Am Geburtstag Mariens dürfen wir uns als Christen von Maria fragen und in die Pflicht nehmen lassen:
- Hast du ein Ohr für Gott und seine Botschaft?
- Siehst du die Not des Mitmenschen und bist du bereit, diese zu lindern?
- Kannst du in Zeiten der Krisen, der Leiderfahrungen, der Fragezeichen deines Lebens, Gott etwas zumuten?
- Bist du mit diesem Gott Jesu Christi im Gebet verbunden, redest du noch mit ihm, ist seine Freundschaft mit dir lebendig, bist du offen für seinen Heiligen Geist, sein Wirken in unserer Kirche und vertraust du, dass wir als Kirche diese oft armselige Welt auch zum Guten verändern können?
Maria als Schwester im Glauben lehrt uns Christen, unsere Berufung als Getaufte ernst zu nehmen. Sie lehrt uns, sich dem Anspruch Gottes zu stellen und unser Leben auf ihn zu gründen.
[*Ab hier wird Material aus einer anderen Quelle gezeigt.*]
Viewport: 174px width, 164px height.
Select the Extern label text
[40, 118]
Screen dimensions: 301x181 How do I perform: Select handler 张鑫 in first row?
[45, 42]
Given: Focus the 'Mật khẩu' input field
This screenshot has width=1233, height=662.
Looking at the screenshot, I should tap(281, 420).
Maria sagt uns: Geh nicht wie der Priester und Levit an der Not deiner Brüder und Schwestern vorüber, sondern mach es wie der barmherzige Samariter; hab Mitleid, hilf, auch wenn der andere ein Fremder, Heimatloser, Verfolgter, ein Mensch auf der Flucht ist.
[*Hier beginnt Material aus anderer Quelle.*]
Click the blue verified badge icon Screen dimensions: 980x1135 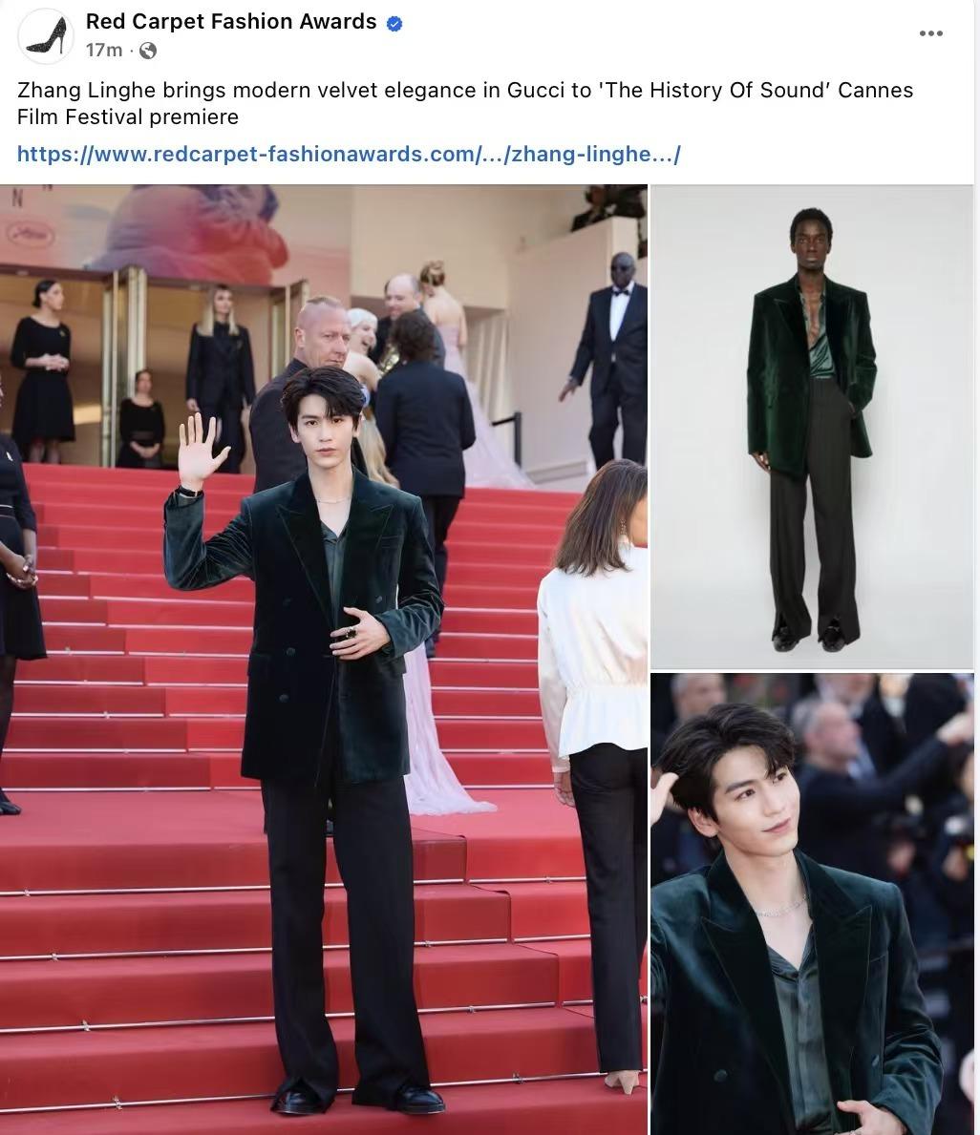[394, 24]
Maria zeigt uns unter dem Kreuz, dass Christen keine Schönwetterchristen sind, deren Glaube allein von Brauchtum und Tradition bestimmt wird, sondern, dass Glaube sich gerade auch in Not, Leid, Hoffnungslosigkeit und Tod bewähren muss.
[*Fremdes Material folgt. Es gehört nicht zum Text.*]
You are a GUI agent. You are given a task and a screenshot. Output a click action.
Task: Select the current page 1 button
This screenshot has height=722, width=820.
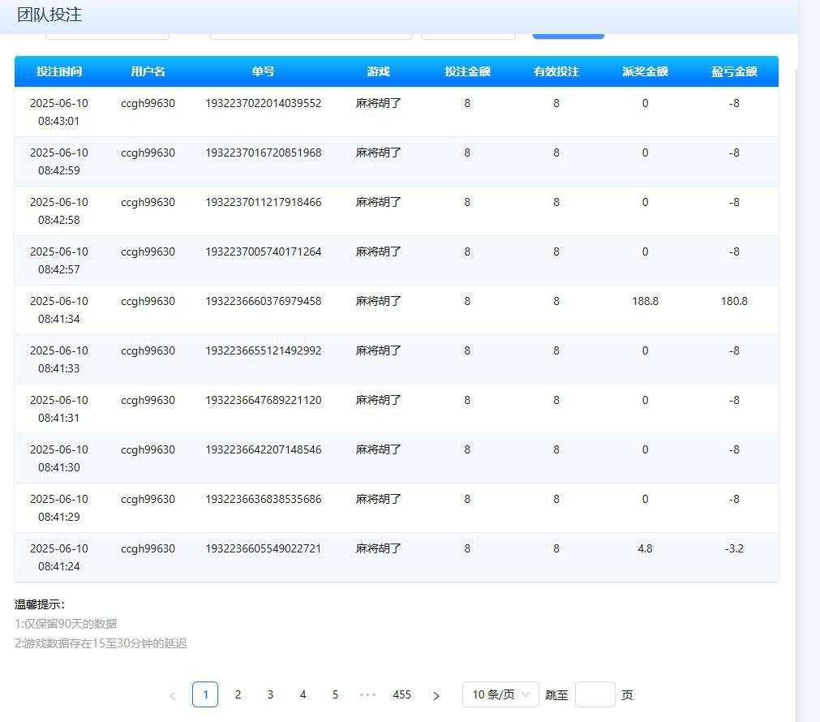click(x=205, y=694)
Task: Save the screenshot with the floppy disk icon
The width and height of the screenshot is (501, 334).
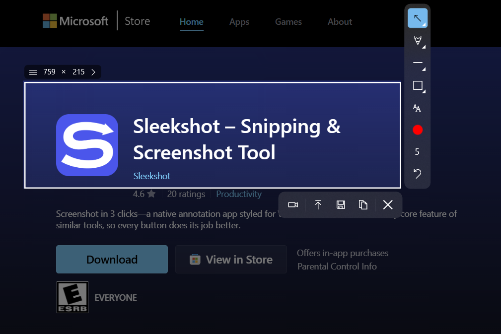Action: pos(341,205)
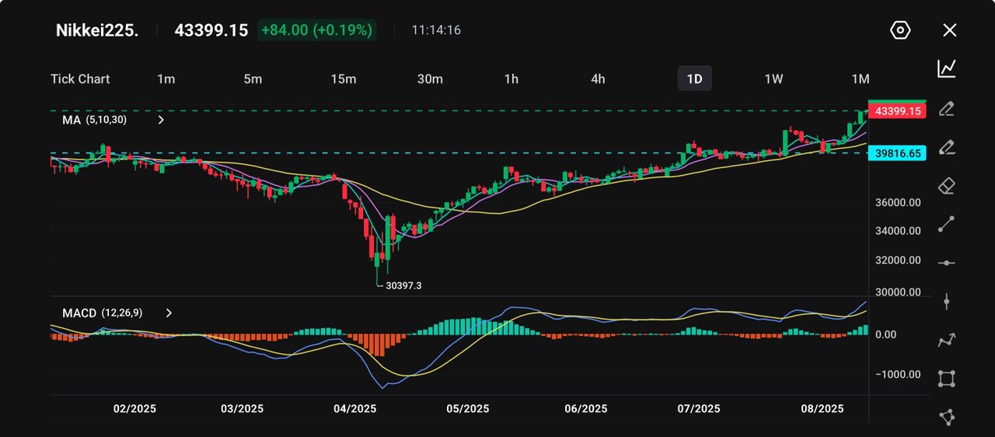Click the Nikkei225 symbol name
The image size is (995, 437).
97,30
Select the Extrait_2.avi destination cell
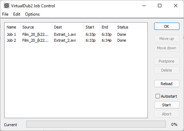This screenshot has height=131, width=184. coord(65,40)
Maria ermutigt uns, das Gebet und die christliche Gemeinschaft nicht zu vernachlässigen. Unsere Familien und Pfarrgemeinden müssen wie der Abendmahlssaal in Jerusalem sein: Orte der Versammlung zum Gebet und das Einfallstor des Heiligen Geistes. Nicht wenige Christen haben das Beten verlernt, sind aus der Kirche ausgewandert, ihnen ist Gott fremd und gleichgültig geworden – deshalb ist diese Bitte Mariens an uns aktuell, einladend und herausfordernd zugleich.
Schwestern und Brüder, wo Eucharistie gefeiert wird und Maria als Schwester im Glauben mitgehen darf, hat Zukunft schon begonnen: Die Zukunft des Brotes, die Zukunft des Lebens, die Zukunft des Reiches Gottes. Kirche hat Zukunft, wenn sie auch Jesus und auf Maria schaut!
Schauen wir auf Jesus in der heiligen Eucharistie und auf Maria und wir werden auch auf stürmischer See den Hafen unserer Pilgerschaft sicher erreichen! Amen.